=== EXERCISE DESCRIPTION ===
Reproduce all records verbatim.

=== DATA TO PROCESS ===
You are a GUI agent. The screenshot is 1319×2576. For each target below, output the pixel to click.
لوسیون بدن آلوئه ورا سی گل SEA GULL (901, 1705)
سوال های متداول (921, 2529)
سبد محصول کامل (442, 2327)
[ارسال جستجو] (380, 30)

=== ANSWER ===
You are a GUI agent. The screenshot is 1319×2576. For each target below, output the pixel to click.
لوسیون بدن آلوئه ورا سی گل SEA GULL (901, 1705)
سوال های متداول (921, 2529)
سبد محصول کامل (442, 2327)
[ارسال جستجو] (380, 30)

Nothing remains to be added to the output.